Loudon City Council OKs Pilot travel center

Move ends controversial litigation over truck stop ordinance, zoning maps

By Hugh G. Willett, knoxnews.com

LOUDON - Loudon City Council members have approved a settlement that will allow Pilot Travel Centers to build a travel center location at the intersection of Highway 72 and Interstate 75, a move that ends controversial litigation.

The 4-to-1 vote Monday night follows months of discussion between Pilot and Loudon.

"It was an excellent resolution," said Pilot attorney Greg Isaacs, noting that Pilot plans to move forward with the project.

In September, Pilot filed a lawsuit against the city charging that the wording of a 2005 ordinance prohibiting "truck stops" within the town was vague and that zoning maps of the site were incorrect.

Under terms of the settlement, Pilot will drop its suit against the city, cover all legal expenses from the dispute and agree to build a smaller version of the center.

"The city council has set the parameters under which Pilot could go forward," said Jim Wright, an attorney representing the city of Loudon.

According to the latest plans, the travel center will have a restaurant, game room, laundry and showers, but also would prohibit overnight parking and idling by trucks.

The number of parking spaces for trucks will be limited to 45 and future expansion is prohibited.

Pilot also has agreed to pay for any state mandated improvements to the parking lot entrance and intersection with Highway 72, including possibly putting up a traffic light.

"I'm concerned about the traffic," said Loudon resident Melissa Hutton, who lives a mile from the proposed travel center. "My other concern is that we have set a precedent."

Hutton believes Loudon should be positioned to select the type of businesses it will permit.

Residents at the city council meeting also expressed fears about increased crime around the new travel center, including drugs and prostitution.

In 2005, Loudon passed an ordinance prohibiting truck stops within city limits.

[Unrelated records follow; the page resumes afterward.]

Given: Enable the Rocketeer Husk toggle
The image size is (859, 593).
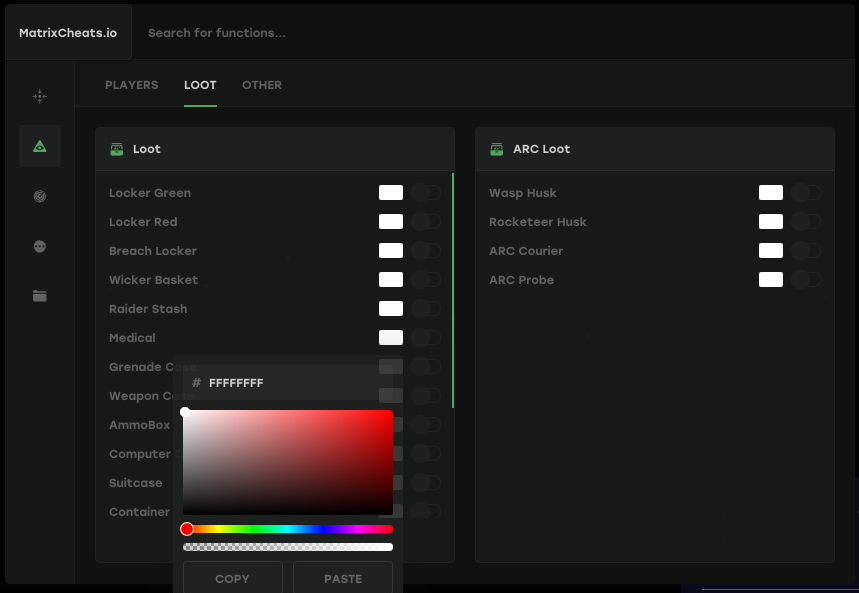Looking at the screenshot, I should [805, 221].
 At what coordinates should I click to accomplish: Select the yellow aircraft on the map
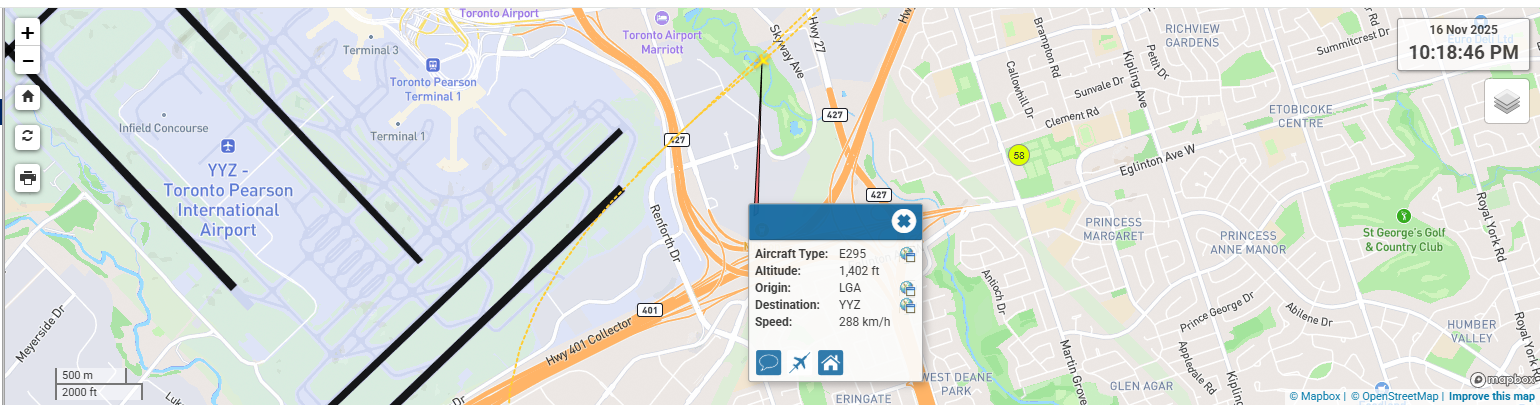pos(762,61)
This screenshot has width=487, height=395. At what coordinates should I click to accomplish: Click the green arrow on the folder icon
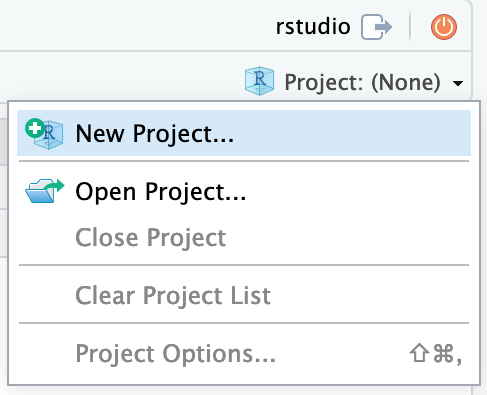click(55, 185)
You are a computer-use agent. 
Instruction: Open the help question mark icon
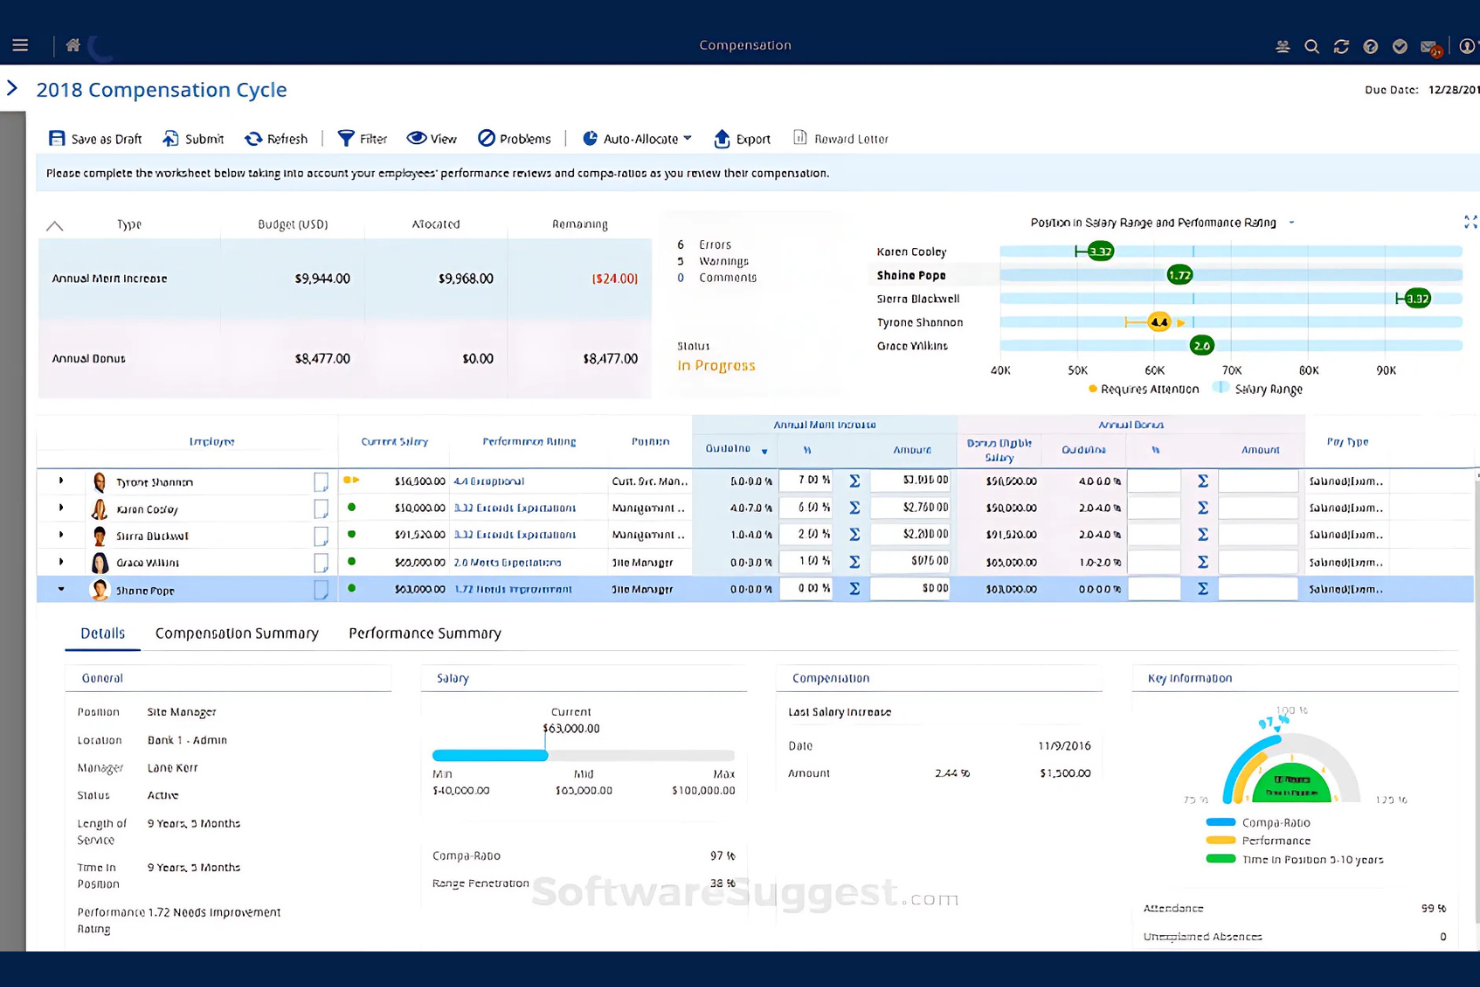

Last year, Loudon County's board of zoning appeals used that ordinance to deny Pilot's appeal.

In its lawsuit, Pilot argued that the definition of a truck stop was not clear.

"We have since amended that ordinance to make it more clear," said City Council member Lynn Millsaps, who voted against accepting the settlement.

Millsaps said the basic problems he and most residents have with the proposed Pilot center are air, noise and traffic.

"We are already in non-attainment with regard to air quality," he said.

Millsaps estimated that the city would receive about $7,600 per year in property tax revenue from the travel center.

Other tax revenue from the travel center would be minimal. Sales tax returned to the city from gasoline purchases are determined by the city's population density, he said.

"I also think the travel center will reduce overall property values in the area," Millsaps said.

Millsaps said Loudon had limited choices in fighting the lawsuit because Pilot has more legal resources than the city.

"There was no telling how much this might have cost us," he said.